WORK TO COMPLETE: Be exact. Print each record as it stands.

───── DATASET EXCERPTS

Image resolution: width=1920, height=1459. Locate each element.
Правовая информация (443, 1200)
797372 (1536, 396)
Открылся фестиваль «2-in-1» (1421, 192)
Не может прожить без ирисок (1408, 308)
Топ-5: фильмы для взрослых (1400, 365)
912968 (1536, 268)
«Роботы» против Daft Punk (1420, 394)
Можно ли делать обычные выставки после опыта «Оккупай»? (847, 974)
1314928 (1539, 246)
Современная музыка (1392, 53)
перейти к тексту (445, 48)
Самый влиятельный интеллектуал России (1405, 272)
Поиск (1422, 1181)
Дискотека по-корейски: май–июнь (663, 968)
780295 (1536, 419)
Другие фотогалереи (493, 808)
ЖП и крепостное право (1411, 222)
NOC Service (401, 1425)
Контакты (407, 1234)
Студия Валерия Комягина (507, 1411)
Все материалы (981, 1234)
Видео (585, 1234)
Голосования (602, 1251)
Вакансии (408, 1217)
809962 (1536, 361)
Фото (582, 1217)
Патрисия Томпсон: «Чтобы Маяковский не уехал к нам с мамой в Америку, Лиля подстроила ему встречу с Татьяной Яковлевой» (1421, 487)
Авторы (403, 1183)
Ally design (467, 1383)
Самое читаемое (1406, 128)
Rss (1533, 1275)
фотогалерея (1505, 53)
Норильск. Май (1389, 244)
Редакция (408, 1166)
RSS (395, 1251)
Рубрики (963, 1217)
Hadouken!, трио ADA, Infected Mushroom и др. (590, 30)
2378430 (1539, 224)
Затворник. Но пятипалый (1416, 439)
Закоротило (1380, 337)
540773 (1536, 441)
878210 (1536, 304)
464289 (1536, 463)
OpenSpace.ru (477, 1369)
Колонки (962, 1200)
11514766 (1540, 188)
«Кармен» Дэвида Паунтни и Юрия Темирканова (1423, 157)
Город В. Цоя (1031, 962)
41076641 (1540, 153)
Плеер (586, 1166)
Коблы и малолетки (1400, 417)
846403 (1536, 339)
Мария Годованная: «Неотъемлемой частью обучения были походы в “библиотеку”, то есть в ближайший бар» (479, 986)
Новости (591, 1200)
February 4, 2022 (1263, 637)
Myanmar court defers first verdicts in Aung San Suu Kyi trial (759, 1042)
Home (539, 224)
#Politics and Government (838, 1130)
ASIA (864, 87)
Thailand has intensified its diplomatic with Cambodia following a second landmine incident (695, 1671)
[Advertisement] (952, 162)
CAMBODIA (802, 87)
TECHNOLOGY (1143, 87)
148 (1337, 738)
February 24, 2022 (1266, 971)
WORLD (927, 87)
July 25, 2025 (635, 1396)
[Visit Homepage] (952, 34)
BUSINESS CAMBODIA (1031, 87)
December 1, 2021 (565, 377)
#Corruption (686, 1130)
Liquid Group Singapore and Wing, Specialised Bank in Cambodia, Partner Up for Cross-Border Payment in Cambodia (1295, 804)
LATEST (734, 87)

──────────

EXERCISE OUTPUT:
Image resolution: width=1920, height=1459. Locate each element.
Правовая информация (443, 1200)
797372 (1536, 396)
Открылся фестиваль «2-in-1» (1421, 192)
Не может прожить без ирисок (1408, 308)
Топ-5: фильмы для взрослых (1400, 365)
912968 (1536, 268)
«Роботы» против Daft Punk (1420, 394)
Можно ли делать обычные выставки после опыта «Оккупай»? (847, 974)
1314928 (1539, 246)
Современная музыка (1392, 53)
перейти к тексту (445, 48)
Самый влиятельный интеллектуал России (1405, 272)
Поиск (1422, 1181)
Дискотека по-корейски: май–июнь (663, 968)
780295 (1536, 419)
Другие фотогалереи (493, 808)
ЖП и крепостное право (1411, 222)
NOC Service (401, 1425)
Контакты (407, 1234)
Студия Валерия Комягина (507, 1411)
Все материалы (981, 1234)
Видео (585, 1234)
Голосования (602, 1251)
Вакансии (408, 1217)
809962 (1536, 361)
Фото (582, 1217)
Патрисия Томпсон: «Чтобы Маяковский не уехал к нам с мамой в Америку, Лиля подстроила ему встречу с Татьяной Яковлевой» (1421, 487)
Авторы (403, 1183)
Ally design (467, 1383)
Самое читаемое (1406, 128)
Rss (1533, 1275)
фотогалерея (1505, 53)
Норильск. Май (1389, 244)
Редакция (408, 1166)
RSS (395, 1251)
Рубрики (963, 1217)
Hadouken!, трио ADA, Infected Mushroom и др. (590, 30)
2378430 (1539, 224)
Затворник. Но пятипалый (1416, 439)
Закоротило (1380, 337)
540773 (1536, 441)
878210 (1536, 304)
464289 (1536, 463)
OpenSpace.ru (477, 1369)
Колонки (962, 1200)
11514766 (1540, 188)
«Кармен» Дэвида Паунтни и Юрия Темирканова (1423, 157)
Город В. Цоя (1031, 962)
41076641 (1540, 153)
Плеер (586, 1166)
Коблы и малолетки (1400, 417)
846403 (1536, 339)
Мария Годованная: «Неотъемлемой частью обучения были походы в “библиотеку”, то есть в ближайший бар» (479, 986)
Новости (591, 1200)
February 4, 2022 (1263, 637)
Myanmar court defers first verdicts in Aung San Suu Kyi trial (759, 1042)
Home (539, 224)
#Politics and Government (838, 1130)
ASIA (864, 87)
Thailand has intensified its diplomatic with Cambodia following a second landmine incident (695, 1671)
[Advertisement] (952, 162)
CAMBODIA (802, 87)
TECHNOLOGY (1143, 87)
148 (1337, 738)
February 24, 2022 (1266, 971)
WORLD (927, 87)
July 25, 2025 (635, 1396)
[Visit Homepage] (952, 34)
BUSINESS CAMBODIA (1031, 87)
December 1, 2021 (565, 377)
#Corruption (686, 1130)
Liquid Group Singapore and Wing, Specialised Bank in Cambodia, Partner Up for Cross-Border Payment in Cambodia (1295, 804)
LATEST (734, 87)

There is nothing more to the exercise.